Original topic: DDL 卡在 state done 状态很久

| username: 小老板努力变强

[TiDB Usage Environment] Production Environment
[TiDB Version] v6.5.3
[Reproduction Path]
[Encountered Problem: Problem Phenomenon and Impact]
DDL stuck in done state for a long time, blocking other DDL executions
[Resource Configuration] Go to TiDB Dashboard - Cluster Info - Hosts and take a screenshot of this page
[Attachment: Screenshot/Log/Monitoring]


Checking the tidb owner log, it was found that there was an issue synchronizing to other tidb nodes, and other tidb nodes were logging:
[2023/12/29 18:46:59.488 +08:00] [INFO] [session.go:4159] [“old running transaction block DDL”] [“table ID”=12673719] [jobID=12680983] [“connection ID”=5606557124618123315] [“elapsed time”=9h34m42.996504788s]

Tried restarting the owner node, but it didn’t help. Checking the processlist also didn’t reveal any long-running transactions.

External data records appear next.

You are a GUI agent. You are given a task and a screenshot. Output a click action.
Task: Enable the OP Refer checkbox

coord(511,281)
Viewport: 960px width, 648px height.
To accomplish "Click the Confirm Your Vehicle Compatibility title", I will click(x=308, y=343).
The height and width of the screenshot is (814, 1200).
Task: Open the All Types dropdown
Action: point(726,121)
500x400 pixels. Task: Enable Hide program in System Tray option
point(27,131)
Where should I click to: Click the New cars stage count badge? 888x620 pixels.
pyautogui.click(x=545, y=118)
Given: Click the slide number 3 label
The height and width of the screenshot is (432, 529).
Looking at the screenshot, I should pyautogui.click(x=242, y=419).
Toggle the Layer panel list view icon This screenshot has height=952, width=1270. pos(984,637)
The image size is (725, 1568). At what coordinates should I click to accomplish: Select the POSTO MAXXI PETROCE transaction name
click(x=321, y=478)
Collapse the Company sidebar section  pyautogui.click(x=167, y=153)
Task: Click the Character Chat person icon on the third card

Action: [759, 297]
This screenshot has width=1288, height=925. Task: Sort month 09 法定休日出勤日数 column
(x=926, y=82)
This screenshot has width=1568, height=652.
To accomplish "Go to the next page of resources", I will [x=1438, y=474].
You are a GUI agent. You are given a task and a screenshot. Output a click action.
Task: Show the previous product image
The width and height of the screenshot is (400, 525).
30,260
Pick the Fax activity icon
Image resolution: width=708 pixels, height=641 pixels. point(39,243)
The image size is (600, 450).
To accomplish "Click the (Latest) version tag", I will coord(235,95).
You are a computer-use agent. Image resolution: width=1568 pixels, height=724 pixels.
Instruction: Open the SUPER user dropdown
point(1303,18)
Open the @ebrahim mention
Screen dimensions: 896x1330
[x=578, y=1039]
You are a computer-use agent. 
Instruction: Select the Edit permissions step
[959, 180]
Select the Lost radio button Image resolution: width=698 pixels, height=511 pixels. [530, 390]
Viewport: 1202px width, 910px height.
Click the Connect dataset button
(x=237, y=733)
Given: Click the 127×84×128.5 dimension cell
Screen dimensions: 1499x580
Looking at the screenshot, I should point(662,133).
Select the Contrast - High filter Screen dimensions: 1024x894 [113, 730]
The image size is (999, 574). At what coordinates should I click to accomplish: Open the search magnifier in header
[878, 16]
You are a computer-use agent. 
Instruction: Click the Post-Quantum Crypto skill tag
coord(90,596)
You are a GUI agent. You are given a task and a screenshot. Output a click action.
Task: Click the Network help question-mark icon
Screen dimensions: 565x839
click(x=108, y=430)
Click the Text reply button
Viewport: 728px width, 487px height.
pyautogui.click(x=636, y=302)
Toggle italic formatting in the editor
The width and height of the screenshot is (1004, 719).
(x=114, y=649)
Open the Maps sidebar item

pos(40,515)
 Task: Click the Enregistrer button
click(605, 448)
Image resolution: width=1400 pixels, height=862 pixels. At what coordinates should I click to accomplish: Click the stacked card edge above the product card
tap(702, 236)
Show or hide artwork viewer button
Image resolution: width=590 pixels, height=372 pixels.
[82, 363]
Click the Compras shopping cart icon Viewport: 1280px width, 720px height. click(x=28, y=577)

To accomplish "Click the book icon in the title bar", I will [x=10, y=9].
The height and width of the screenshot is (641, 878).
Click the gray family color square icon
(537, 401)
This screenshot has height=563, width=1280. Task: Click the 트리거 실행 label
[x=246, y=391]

I would like to ask how to obtain the corresponding information for the connectionid.
-------2023-12-29 19:19--------
Restarting all tidb nodes can restore.

| username: tidb狂热爱好者 | Original post link

This bug can be resolved by upgrading to version 7.5.

| username: 春风十里 | Original post link

Is there any specific information about the bug? Let me take a look.

| username: h5n1 | Original post link

Shut down all TiDB instances and then restart them.

| username: zhanggame1 | Original post link

The almighty reboot method

| username: dba远航 | Original post link

The original one hasn’t finished executing, and the new one has already started.

| username: wangccsy | Original post link

Why not just check what table this is?

| username: Jellybean | Original post link

Have you tried using admin cancel on this task ID? Can it be executed normally?

You can check these IDs in the system table to find the corresponding table and related task information.

| username: 随缘天空 | Original post link

Judging from the log information, it should be the old running transaction causing the table lock. Search online for how to check table lock information, then try killing the process.